**Problem description**: Rewrite every row below, swapping "GUI agent" for "screen assistant" and leaving everything else unchanged.

>> begin Data for this exercise

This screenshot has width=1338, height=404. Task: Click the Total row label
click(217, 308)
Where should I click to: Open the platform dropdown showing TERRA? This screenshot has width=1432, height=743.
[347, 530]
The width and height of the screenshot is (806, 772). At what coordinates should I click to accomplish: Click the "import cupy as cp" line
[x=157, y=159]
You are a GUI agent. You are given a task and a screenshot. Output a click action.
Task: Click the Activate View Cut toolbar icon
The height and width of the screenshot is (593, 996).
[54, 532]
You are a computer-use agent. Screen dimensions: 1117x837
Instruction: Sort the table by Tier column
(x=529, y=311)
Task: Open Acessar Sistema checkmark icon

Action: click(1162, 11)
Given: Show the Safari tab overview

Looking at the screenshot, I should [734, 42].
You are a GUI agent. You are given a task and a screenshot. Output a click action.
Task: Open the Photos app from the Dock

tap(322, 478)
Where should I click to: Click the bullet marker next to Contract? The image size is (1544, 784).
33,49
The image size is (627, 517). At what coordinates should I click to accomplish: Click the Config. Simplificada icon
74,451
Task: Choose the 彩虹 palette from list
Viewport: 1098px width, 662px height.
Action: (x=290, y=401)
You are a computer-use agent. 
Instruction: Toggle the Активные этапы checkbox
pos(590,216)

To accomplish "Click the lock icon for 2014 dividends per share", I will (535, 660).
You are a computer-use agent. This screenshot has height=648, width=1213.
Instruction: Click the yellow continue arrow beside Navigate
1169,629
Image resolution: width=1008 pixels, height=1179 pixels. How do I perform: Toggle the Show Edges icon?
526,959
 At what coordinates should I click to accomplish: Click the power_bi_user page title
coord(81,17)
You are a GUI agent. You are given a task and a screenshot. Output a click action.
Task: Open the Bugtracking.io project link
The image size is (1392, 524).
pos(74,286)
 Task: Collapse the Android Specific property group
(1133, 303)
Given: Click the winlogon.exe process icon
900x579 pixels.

>> end Data for this exercise

**Result for this task**:
This screenshot has width=1338, height=404. Task: Click the Total row label
click(217, 308)
Where should I click to: Open the platform dropdown showing TERRA? This screenshot has width=1432, height=743.
[347, 530]
The width and height of the screenshot is (806, 772). At what coordinates should I click to accomplish: Click the "import cupy as cp" line
[x=157, y=159]
You are a screen assistant. You are given a task and a screenshot. Output a click action.
Task: Click the Activate View Cut toolbar icon
The height and width of the screenshot is (593, 996).
[54, 532]
You are a computer-use agent. Screen dimensions: 1117x837
Instruction: Sort the table by Tier column
(x=529, y=311)
Task: Open Acessar Sistema checkmark icon

Action: click(1162, 11)
Given: Show the Safari tab overview

Looking at the screenshot, I should [734, 42].
You are a screen assistant. You are given a task and a screenshot. Output a click action.
Task: Open the Photos app from the Dock

tap(322, 478)
Where should I click to: Click the bullet marker next to Contract? The image size is (1544, 784).
33,49
The image size is (627, 517). At what coordinates should I click to accomplish: Click the Config. Simplificada icon
74,451
Task: Choose the 彩虹 palette from list
Viewport: 1098px width, 662px height.
Action: (x=290, y=401)
You are a computer-use agent. 
Instruction: Toggle the Активные этапы checkbox
pos(590,216)

To accomplish "Click the lock icon for 2014 dividends per share", I will (535, 660).
You are a computer-use agent. This screenshot has height=648, width=1213.
Instruction: Click the yellow continue arrow beside Navigate
1169,629
Image resolution: width=1008 pixels, height=1179 pixels. How do I perform: Toggle the Show Edges icon?
526,959
 At what coordinates should I click to accomplish: Click the power_bi_user page title
coord(81,17)
You are a screen assistant. You are given a task and a screenshot. Output a click action.
Task: Open the Bugtracking.io project link
The image size is (1392, 524).
pos(74,286)
 Task: Collapse the Android Specific property group
(1133, 303)
Given: Click the winlogon.exe process icon
900x579 pixels.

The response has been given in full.